The speaker battled on against the audiovisual difficulties and the malign solar orb and (don't get me wrong about this) did a creditable job. This was a very interesting lecture. But it reminded me that conference plenaries, whether you're organizing or performing, really are work.

Outside later there was an excellent welcome reception, with huge quantities of finger foods and much Bulgarian wine. But I spotted the next danger straight away. "There's your next problem," I pointed out sympathetically to Alexandra, who I thought needed some help with trouble-spotting. I directed her gaze to a very confident-looking black pigeon that had just taken up a strategic position on a stone plinth over the food area. Before she could finish saying "Oh, no!", it made its move, and came down gracefully to settle on its dirty feet right in the middle of a huge platter of cheese. Many irritated arms moved to scare it away, but it was far too tame for to that. It looked impassively up at the arm-waving guests, and showed no fear at all.

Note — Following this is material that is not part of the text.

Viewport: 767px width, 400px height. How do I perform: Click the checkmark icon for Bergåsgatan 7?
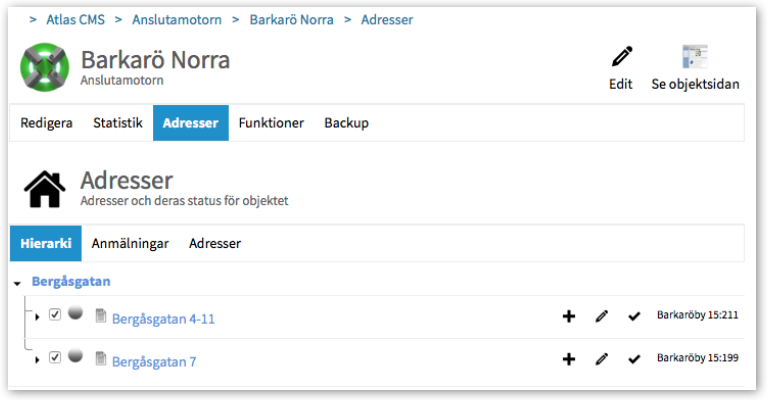coord(634,360)
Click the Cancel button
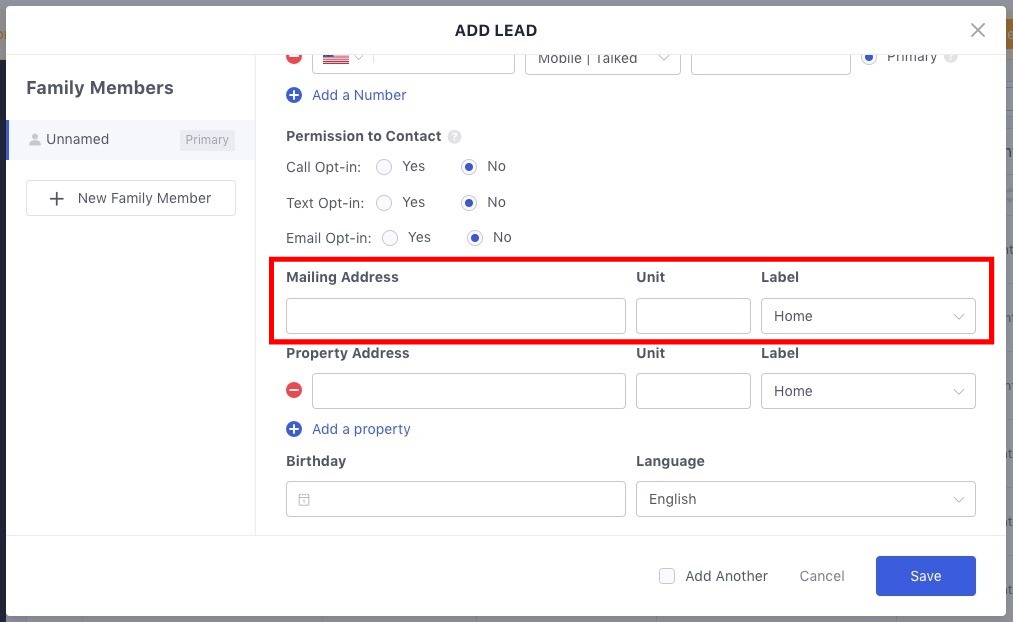 click(x=822, y=576)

Such are the disasters conference organizers have to be prepared for. Though they can never really be prepared. I speak as one who knows. I once organized a conference of the Association for Computational Linguistics in Santa Cruz, late in June 1996. It never, ever rains in late June in Santa Cruz. Trust me, never. In fact drought conditions often prevail by then. Accordingly, I made so bold as to book a surf band to play outdoors after the banquet — a band led by a graduate student named Chris Kennedy (now a well-known semanticist, tenured professor and department chair at the University of Chicago). The banquet went well enough; announcements were made, awards were awarded, the presidential after-dinner speech was given, and I then threw open the doors of the banquet hall to reveal my masterstroke, my big surprise, the outdoor surf music concert (Santa Cruz is colloquially known as Surf City). And out in the courtyard as I threw the doors open, preparing to play "Wipeout" as promised, was Chris Kennedy with his electric guitar round his neck, standing there in the steadily falling rain. You just cannot control things as a conference organizer. (I will always admire those guys in the band: the show went on, and they just played their surf instrumentals in the rain. Hey, surfers are used to getting cold and wet.)

Here in Bulgaria, a day before the conference opened, not just one but two important participants had sent their apologies, one because of illness and the other, a plenary speaker, because of crucially important late-developing administrative business in her home country. Amazingly, Alexandra and her committee members managed to replace the plenary speaker in the few remaining hours that they had.

Acoustics, screen visibility, sun movements, tame pigeons, rain, speaker no-shows… It is all stress and responsibility and no power or pay, and few thanks. Yet here (and again, don't let me give any false impressions about this), almost everything has come together anyway, and things are going really well. The pigeon was eventually persuaded to leave that cheese plate and went elsewhere for its dinner; the attendees have had a couple of days to learn to cope with the reverberating echoes of the main hall; well-placed secondary screens are compensating for the occasional invisibility of the big one. When it came time, I delivered my own lectures as best I could into the huge echoing oval void, doing my best to enun-ci-ate with crys-tal clar-i-ty, and verifying what slide I was showing by keeping my eye on a distant secondary monitor.

And today I heard a fantastic paper today by Ian Pratt-Hartmann of the University of Manchester, presenting results on the computational complexity of syllogistic inferences in various restricted fragments of English. Truly intriguing and original.

While I was listening to that paper, Alexandra was elsewhere: she was forwarding me an email about a half-hour change in the timing of my flight back to Edinburgh this weekend. She had booked my flights, because I'm an invited speaker; she is in control of everything, except for a very few things like the movements of the sun and tame pigeons etc. It has all worked out, thanks to her and her colleagues. God bless academic conference organizers everywhere.